I liked the liveliness of this integrated amp. Where the A-48 is laid back, this one is restless, eager to deliver. It lends the music a certain contrast which seems to increase depth, but what really appealed to me was the improved weight and rhythm of the music.
I found voices generally harder and brighter compared with the reference and the A-48, yet strangely strings were spared. The moving Arensky trio was particularly convincing, full of subtle detail and nuances.
If you don’t need a phono stage (poor you!), this integrated amp should be a serious entry-level contender.
–Albert Simon
In announcing its new Optima, Sugden promised an amplifier that would be an improvement over the A-48. So don’t be surprised if that’s what you get. And it’s some improvement!
The attacks have lots of bite, the rhythm is infectious, there’s lots of detail, the spaciousness lets you forget the confines of the studio, the image is magnificent. It lives!
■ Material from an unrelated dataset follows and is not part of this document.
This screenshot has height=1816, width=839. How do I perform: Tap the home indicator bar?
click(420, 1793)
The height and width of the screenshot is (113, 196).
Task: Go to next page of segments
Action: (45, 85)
In the Streisand song, the orchestra, anorexic with the older amplifier, returned in fill force. In Tico Tico the instruments were swept away in a torrid rhythm, and I followed. For all of those qualities, I’m prepared to accept a touch of hardness every now and then.
–Reine Lessard
Am I a Sugden fan? Yes. Do I expect Santa Claus to come down the chimney? Only once a year.
Well, hello Santa!
What a pleasant surprise this amplifier is. One generally thinks of British companies as “conservative,” accepting change slowly, cautiously, and if that’s true then the Optima must have been a long time in the brewing. And now, like a top grade single malt Scotch…here it finally is! (Sorry about the mixed beer/spirits metaphor.)
This is a really good integrated amplifier, not as good as the much more expensive Copland and YBA, to be sure, but a contender against virtually anything in its category. Applause is well merited. Sugden just may get to save hi-fi all over again.